A tumor suppressor protein called neurofibromin, known to block the cancer-inducing Ras pathway, also was found to interact directly with the estrogen receptor (ER) with mutations in this protein leading to treatment resistance in ER-positive breast cancers, a study has revealed.

Specifically, cancers lacking a functional neurofibromin protein are resistant to a class of breast cancer therapies that inhibit estrogen synthesis — collectively called aromatase inhibitors — and to tamoxifen. A combination of treatments that block both the ER and the Ras signaling pathways is a promising approach for such ER-positive breast cancers.

The study, “Neurofibromin Is an Estrogen Receptor-a Transcriptional Co-repressor in Breast Cancer,” was published in the journal Cancer Cell. 

About 80% of breast cancers are positive for the estrogen receptor, and therapies such as tamoxifen, a selective medicine that primarily blocks the estrogen receptor, are a common treatment option. 

An alternative treatment strategy for ER-positive breast cancers is to block the production of estrogen using medicines such as Arimidex (anastrozole), that inhibit an enzyme known as aromatase. 

However, resistance to these therapies is common and the underlying mechanism of resistance is unknown. 

To better understand this phenomenon, researchers based at the Baylor College of Medicine in Houston, Texas, analyzed DNA from tumors while looking for mutations that may explain resistance. They identified a gene called NF1, that provides instructions for making the protein neurofibromin, carrying mutations associated with breast cancer treatment resistance. 

Neurofibromin acts as a tumor suppressor protein by binding to and turning off another protein called Ras, which stimulates cell growth and division. Mutations in NF1 are found in a wide range of common cancers.

“When we examined the mutational patterns in NF1, we observed that poor patient outcomes only occurred when neurofibromin was lost, not through mutations that selectively affect Ras regulation,” study co-lead Eric C. Chang, PhD, of Baylor, said in a news story. “This suggested to us that neurofibromin may have more than one function.”
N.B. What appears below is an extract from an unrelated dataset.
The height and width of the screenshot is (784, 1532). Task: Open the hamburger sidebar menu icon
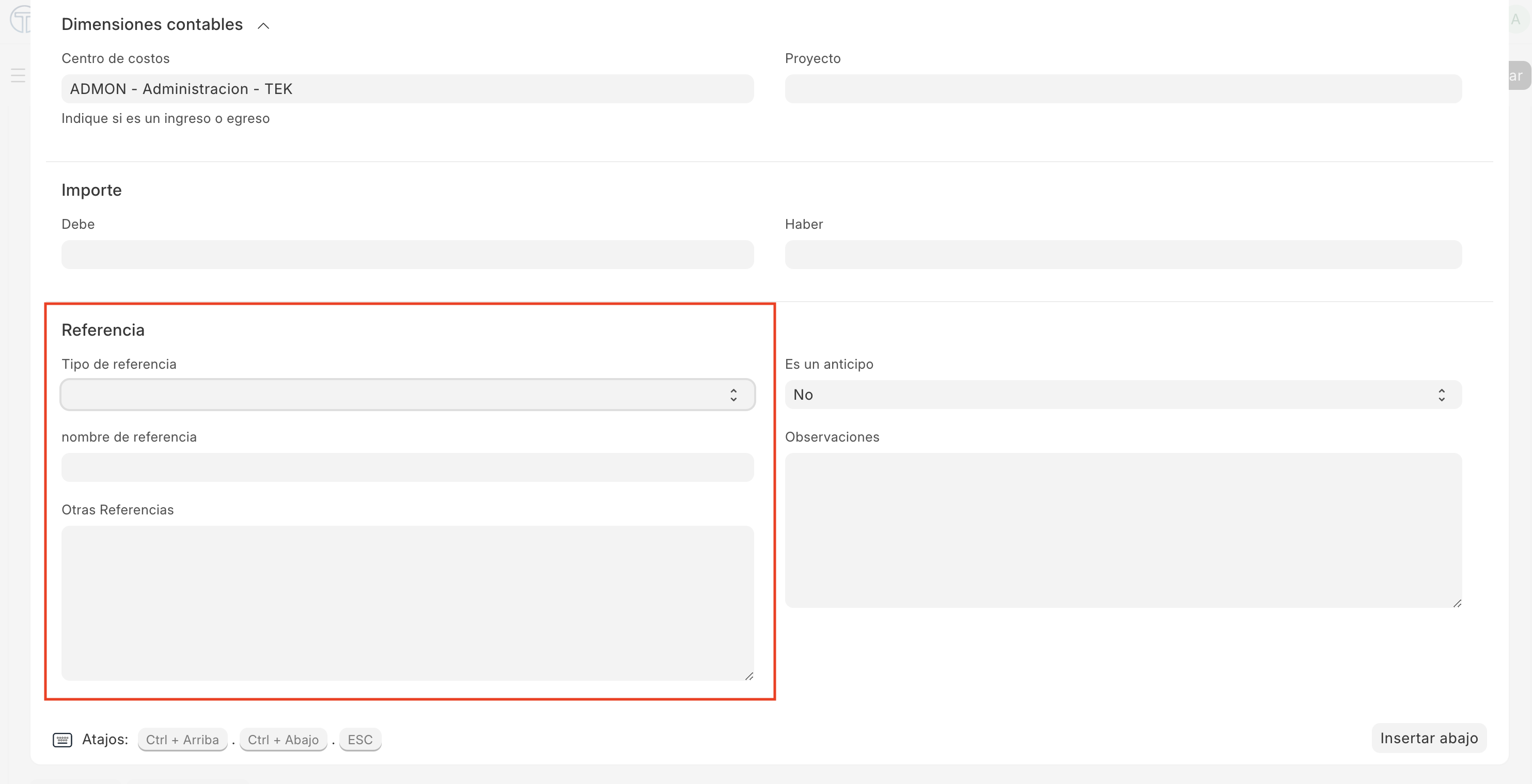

For this study, the team showed that blocking the production of neurofibromin in ER-positive breast cancer cells caused their growth to be stimulated by tamoxifen, rather than inhibited by it. These cells also became sensitive to very low levels of estradiol, a form of estrogen.

“The clinical relevance of these findings was immediately apparent because it suggested that tamoxifen or aromatase inhibitors, which lower estrogen levels available to the cancer cells, would be the wrong choice for treatment when neurofibromin is lost by the tumor,” said co-senior author Matthew Ellis, MD, PhD, at Baylor. 
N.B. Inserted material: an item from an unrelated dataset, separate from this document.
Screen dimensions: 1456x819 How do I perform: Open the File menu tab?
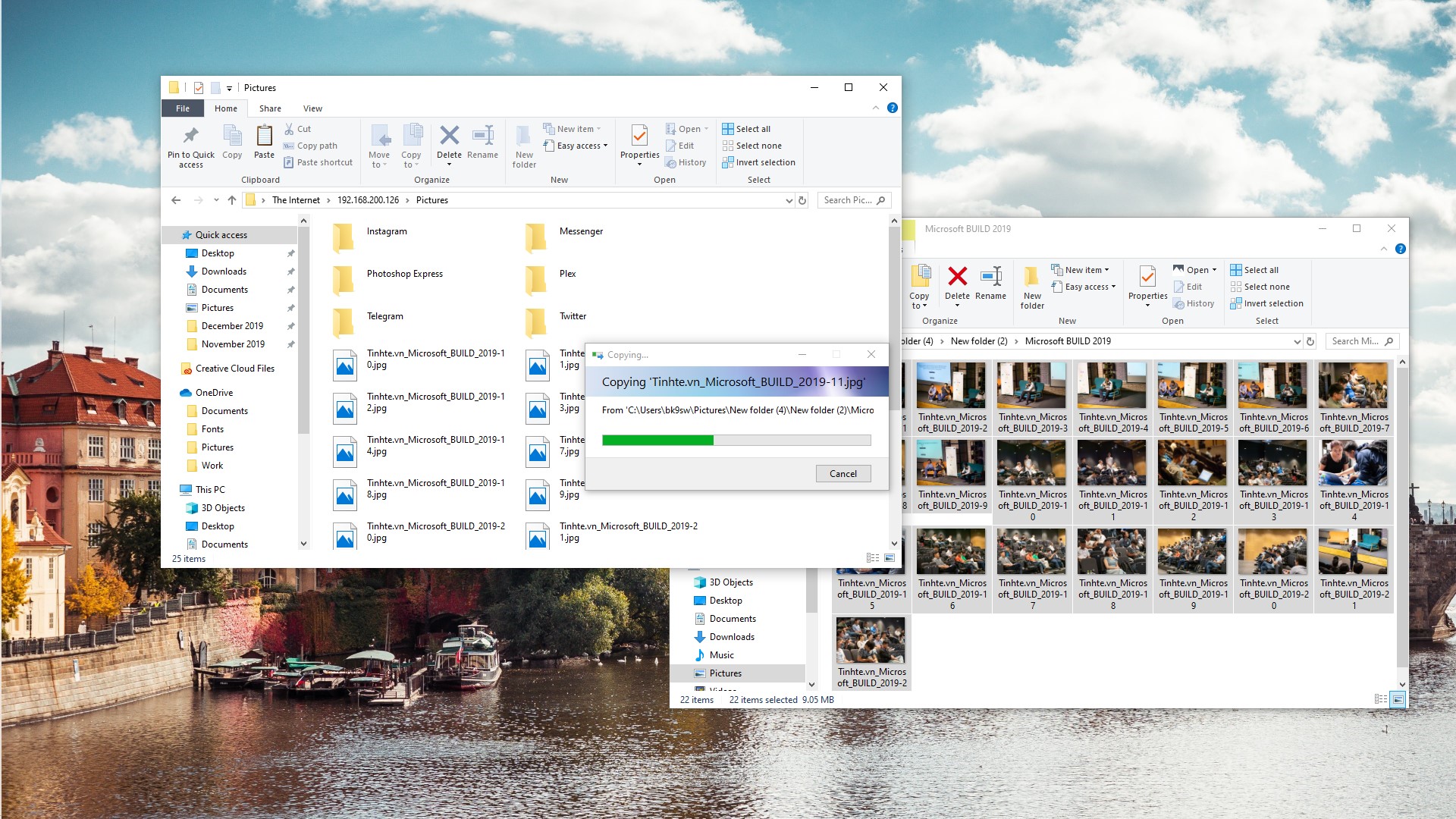[182, 108]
Further analysis found the estrogen receptor was activated in the neurofibromin-deficient cells, which demonstrated that neurofibromin normally helps to repress (co-repressor) the estrogen receptor. 

In support of this finding, the team identified two parts of the neurofibromin protein (motifs) specifically containing the amino acids isoleucine and leucine, which are known to directly interact with the ER.
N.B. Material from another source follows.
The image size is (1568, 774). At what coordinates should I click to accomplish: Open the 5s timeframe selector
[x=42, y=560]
“One day Charles [Charles Foulds, PhD, study co-author] casually asked me whether neurofibromin has a region rich in the amino acids leucine and isoleucine, because co-repressors use these motifs to bind ER, and it dawned on me that neurofibromin indeed does,” Chang said. “In fact, neurofibromin has two such motifs that mediate ER binding in a cooperative manner.” 

While the neurofibromin-deficient ER-positive breast cancer tumors were not effectively treated with tamoxifen, another ER-blocking therapy known as Faslodex (fulvestrant) was still able to halt tumor cell growth. However, the effect was temporary, as tumor cells become resistant to Faslodex due to the activation of the Ras pathway, which is normally blocked by neurofibromin.

These results suggested that the addition of a medicine that can block Ras could be an effective therapy for treatment-resistant tumors. 

To test this idea, the team created a mouse carrying a human breast cancer tumor that had failed several lines of hormone therapy and developed resistance to Faslodex. 

Mice treated with Faslodex plus a Ras-blocking therapy called selumetinib (a MEK inhibitor) led to the efficient and long-term regression of tumors. Selumetinib alone slowed tumor growth, but did not induce tumor regression; after treatment was withdrawn, tumor growth resumed. In contrast, after the combination therapy was stopped, no relapse was detected.

“These data suggest that the NF1-depleted ER+ breast cancers represent a distinct molecular subset of the disease that will require the development of a new standard of care since tamoxifen is likely contraindicated and [aromatase inhibitors] ineffective,” the team concluded.

“The results of the combination therapy were encouraging — the tumor shrunk to almost undetectable levels,” Chang said. “Our next goal is to test this combination therapy in clinical trials in order to determine its therapeutic potential in the clinic.”